Dolcezza infinita e determinazione al contempo, grande capacità d’ascolto e comprensione e ferrea volontà di portare a compimento, ogni giorno, instancabilmente, quella che considerava una vera e propria “missione”: la cura, l’educazione e la formazione delle bambine e dei bambini.
La scomparsa dell’insegnante Concetta Frisina è notizia triste e dolorosa. Per i familiari anzitutto, ma anche per i numerosissimi suoi alunni, tra i quali il sottoscritto, che lungo i decenni hanno occupato nel suo cuore un posto speciale.
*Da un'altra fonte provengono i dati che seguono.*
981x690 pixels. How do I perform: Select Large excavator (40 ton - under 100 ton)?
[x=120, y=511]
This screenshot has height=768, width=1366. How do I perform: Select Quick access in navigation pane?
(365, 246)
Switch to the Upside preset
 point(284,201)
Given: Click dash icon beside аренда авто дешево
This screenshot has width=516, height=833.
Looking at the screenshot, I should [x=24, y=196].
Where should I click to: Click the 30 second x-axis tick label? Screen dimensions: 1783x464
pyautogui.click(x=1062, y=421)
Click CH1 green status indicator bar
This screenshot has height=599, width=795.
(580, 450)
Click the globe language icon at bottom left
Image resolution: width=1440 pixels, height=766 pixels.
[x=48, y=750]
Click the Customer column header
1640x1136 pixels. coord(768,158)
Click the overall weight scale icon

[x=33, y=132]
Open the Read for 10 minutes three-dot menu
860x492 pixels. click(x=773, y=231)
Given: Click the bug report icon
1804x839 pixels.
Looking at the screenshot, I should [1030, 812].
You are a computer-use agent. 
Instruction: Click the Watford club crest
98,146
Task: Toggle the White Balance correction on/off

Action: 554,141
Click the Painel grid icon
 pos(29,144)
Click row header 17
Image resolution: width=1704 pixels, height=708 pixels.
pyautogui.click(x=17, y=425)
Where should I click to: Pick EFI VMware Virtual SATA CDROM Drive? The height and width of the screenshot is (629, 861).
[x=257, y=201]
Donna stimata per dedizione e competenza, modi gentili e notevole attenzione per i suoi discenti, la dipartita terrena della maestra Concetta è avvenuta in un luogo e in una data non casuali: in Via Maradea, presso la sua abitazione di Corigliano Scalo, dove per molti anni, nel medesimo stabile, ha avuto sede la “storica” Scuola Materna. Una famiglia nella famiglia, la comunità scolastica, per la maestra Concetta. Una scomparsa avvenuta, inoltre, mentre, a poca distanza, veniva inaugurato il ristrutturato Asilo Nido Comunale. Una coincidenza significativa, quasi a mo’ di prosieguo di un’esperienza che ha solcato in modo profondo il cammino umano e professionale della signora Concetta e il suo prezioso contributo alla crescita della comunità.
“La Maestra del sorriso”. Voglio ricordarti così, con l’indelebile immagine del tuo viso solare e affettuoso, che ha accompagnato intere generazioni.
Ai familiari le più sentite condoglianze.